Both the CHAID and multinomial regression analyses concurred that intellectual disability level, specifically moderate level, was a significant contributor to increased TV viewing. However the multinomial regression highlighted difficulty walking 100yards and rising later as further significant risk factors. This difference between analyses was not entirely unexpected (Sata and Elkonca, 2020) because in CHAID for each split the sample size reduced so other significant variables may be excluded from the final model while multinomial logistic regression had no such restrictions and gave a tabular output highlighting the contribution of each variable by means of odds ratio. Overall the results of both methodologies concur which has previously been noted (Rudolfer et al, 1999; Shiran et al, 2021). The final SOS model highlighted three variables: moderate intellectual disability level, rising after 7am and difficulty walking 100yards.
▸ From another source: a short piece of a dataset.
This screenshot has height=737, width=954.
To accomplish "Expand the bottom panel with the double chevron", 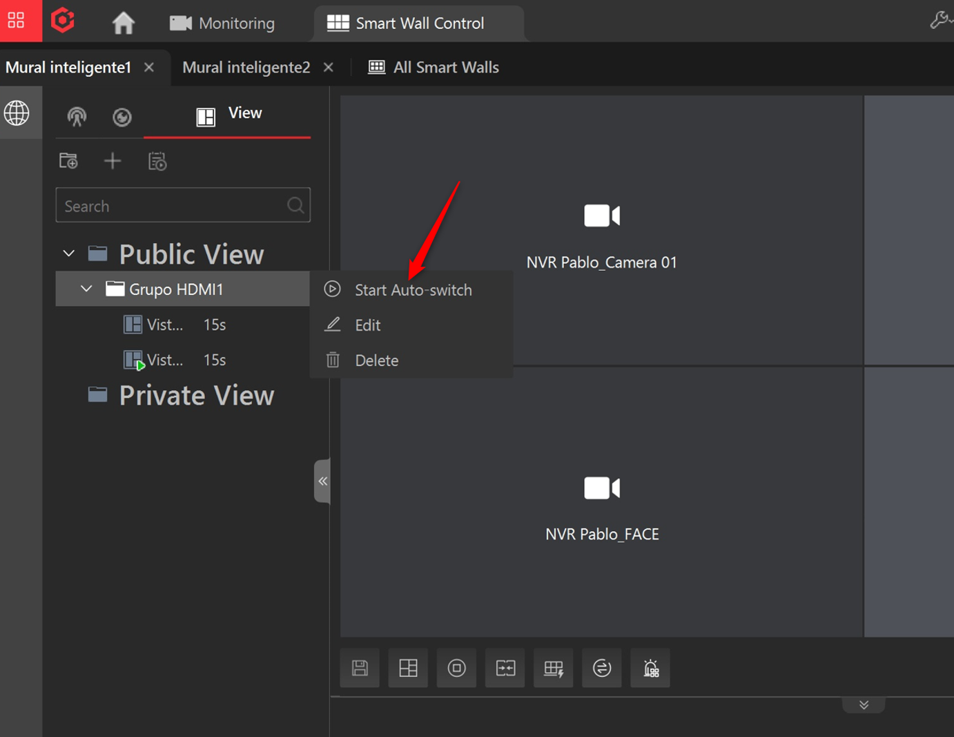I will pos(864,705).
This was the first time that difficulty walking 100 yards was identified as a significant contributor to increased TV viewing, providing a simple guide for identifying those most at risk.
Conclusion
This analysis of TV habits generally agrees with the limited literature available on the correlates of increased TV viewing time among those with an intellectual disability. The levels of TV watching may be an indicator of elevated SB among persons with an intellectual disability population but further investigation using other tools and objective measurement is warranted. This study provided novel insights into correlates of TV viewing for the intellectual disability population. A strength of the study was the adaptation of the SOS framework to structure the risk factors for TV viewing. Intellectual disability level, specifically those with a mild or moderate level, appeared to be the most significant independent contributor to TV viewing and consequent SB among older adults with an intellectual disability but including a focus on difficulty walking 100 yards and rising after 7am, as additional significant contributors is also necessary.
Limitations
While TV viewing may not the most accurate representation of SB for people with a more sever/profound intellectual disability level, this is not to say that they are not sedentary. Inaccuracies in self-reported behaviours have been observed in other studies.
Footnotes
Declaration of conflicting interests
The author(s) declared no potential conflicts of interest with respect to the research, authorship, and/or publication of this article.
Funding
The author(s) disclosed receipt of the following financial support for the research, authorship, and/or publication of this article: The authors are part of a study which is funded by the Health Research Board (IDS-TILDA-2021-001) and the Department of Health.